Problem details: Copy the lines of the listing word for word, starting with the line that contains "Task: Enable the" and continuing through the line that contains "Action: (x=296, y=78)", and leave the pictures out of your answer.

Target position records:

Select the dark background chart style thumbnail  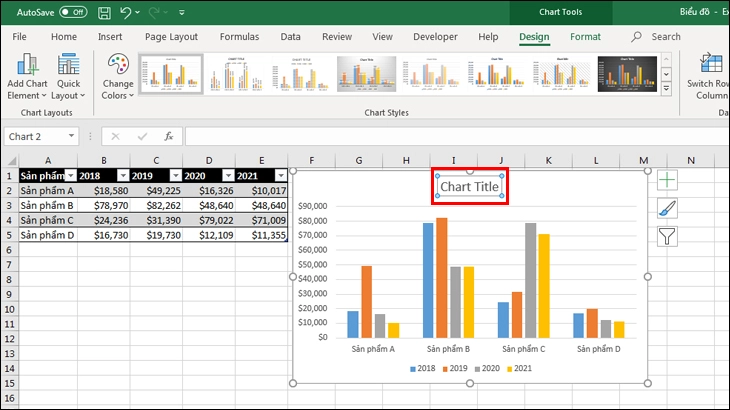pos(627,73)
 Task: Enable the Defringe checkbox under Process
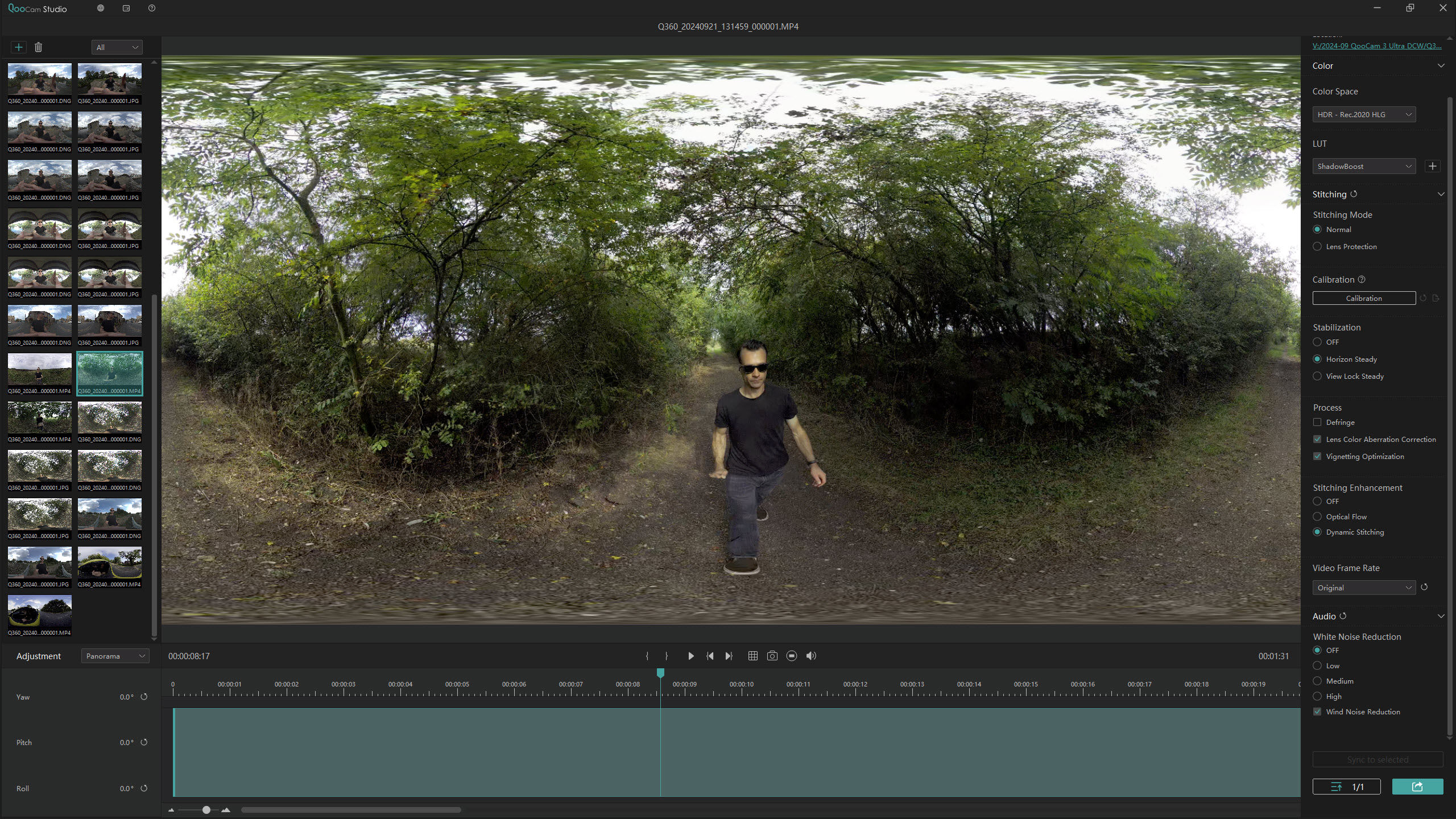1317,422
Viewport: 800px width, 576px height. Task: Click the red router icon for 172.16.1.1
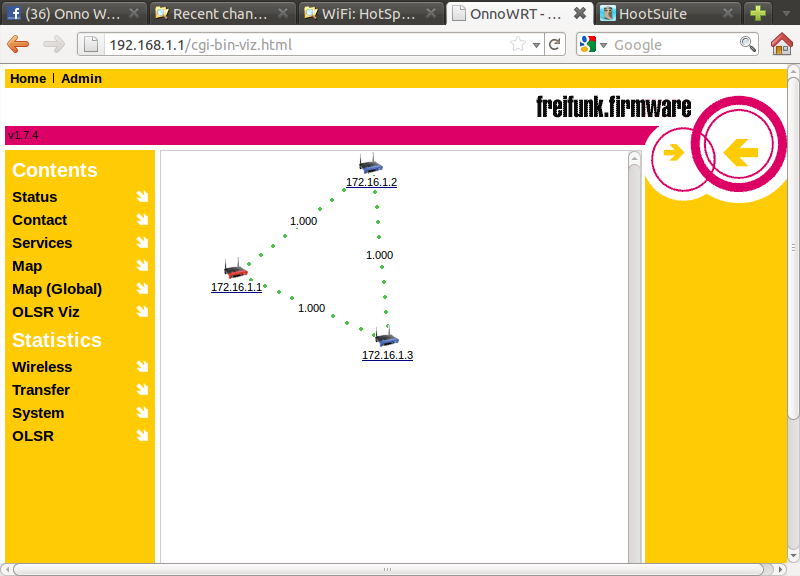236,269
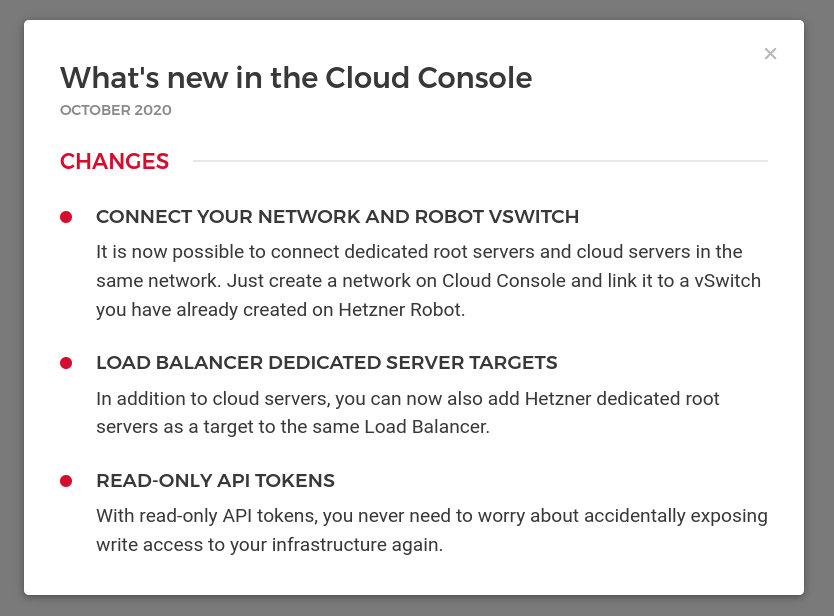834x616 pixels.
Task: Click the "What's new in the Cloud Console" title
Action: (x=296, y=78)
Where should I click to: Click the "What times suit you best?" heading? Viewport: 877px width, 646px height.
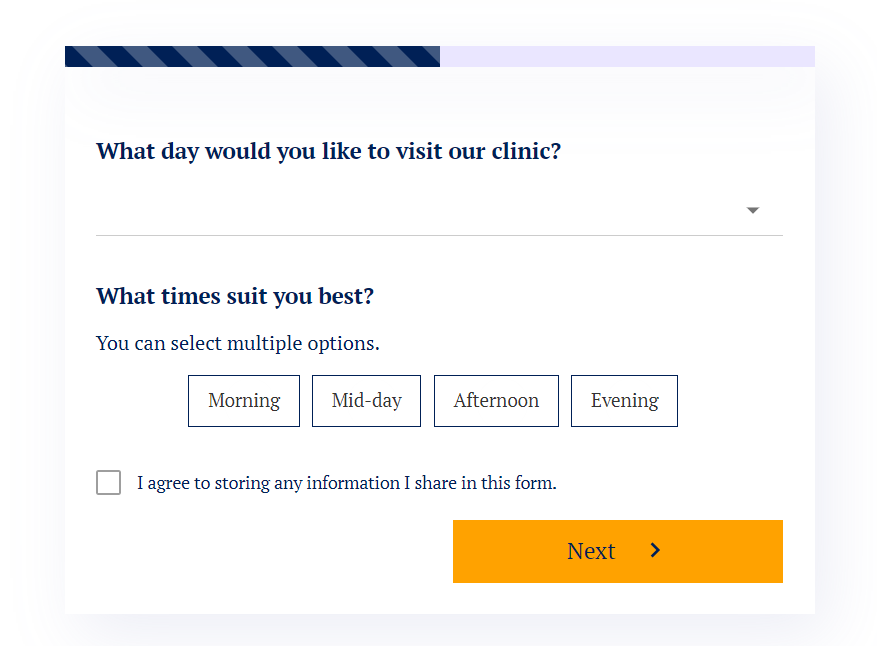point(234,296)
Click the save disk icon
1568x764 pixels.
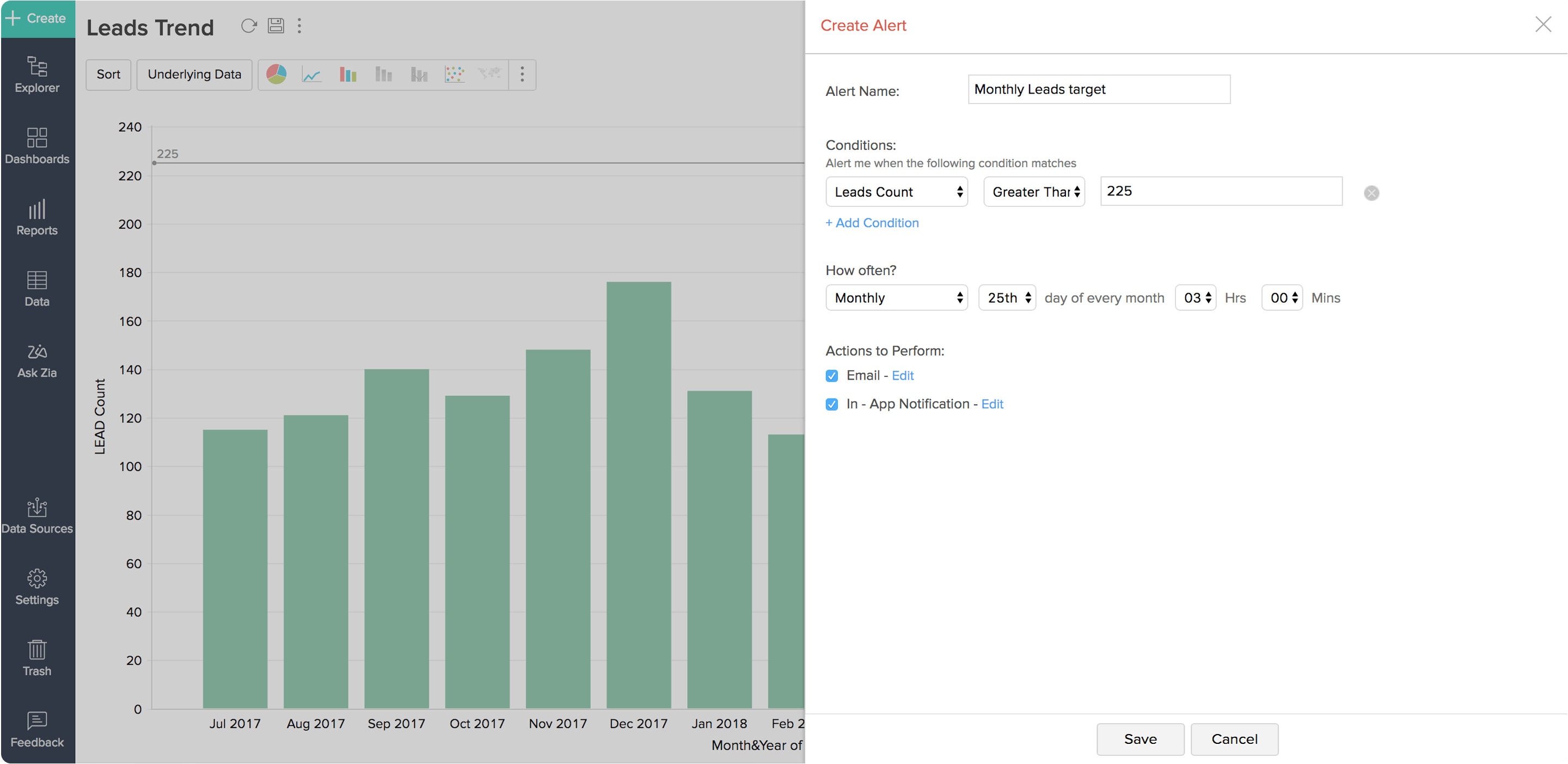pyautogui.click(x=275, y=26)
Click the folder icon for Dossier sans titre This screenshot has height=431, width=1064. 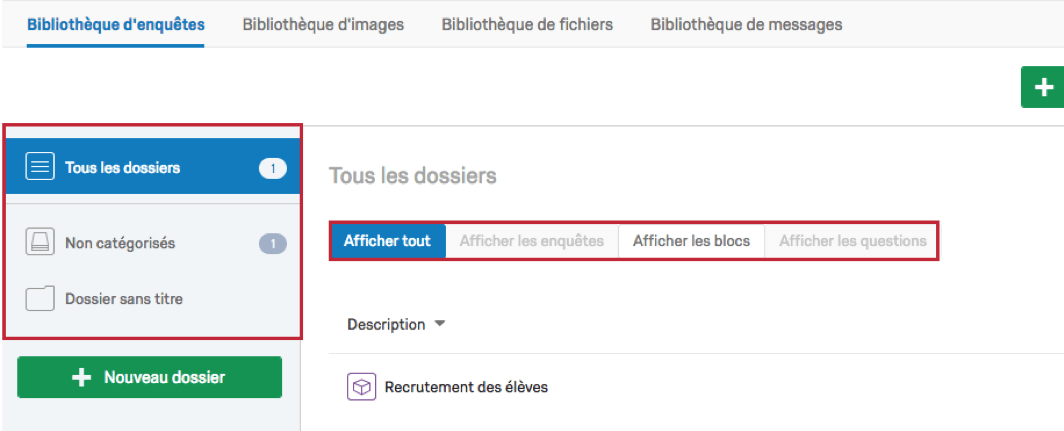(x=40, y=298)
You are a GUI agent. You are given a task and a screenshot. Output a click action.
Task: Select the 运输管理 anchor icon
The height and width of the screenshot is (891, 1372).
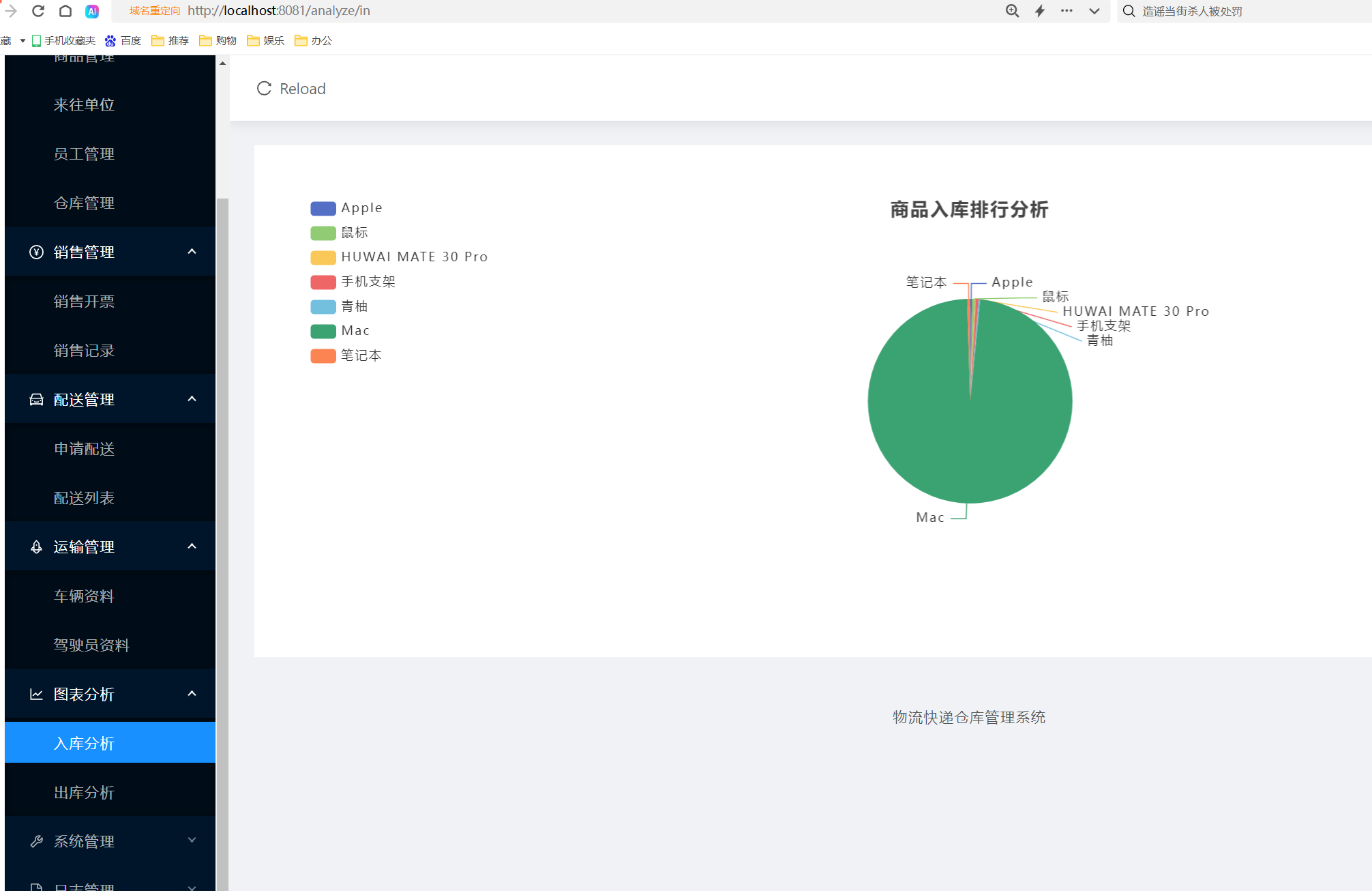[x=35, y=546]
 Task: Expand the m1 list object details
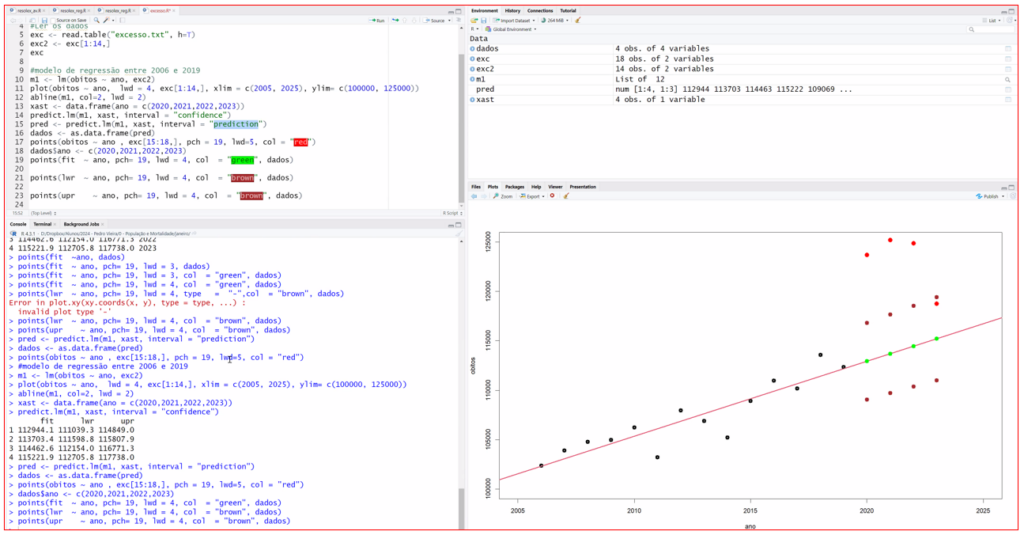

Exercise solution:
 Task: Enable the Defringe checkbox under Process
1317,422
Viewport: 800px width, 576px height. Task: Click the red router icon for 172.16.1.1
236,269
834x616 pixels.
Task: Click the "What's new in the Cloud Console" title
Action: (x=296, y=78)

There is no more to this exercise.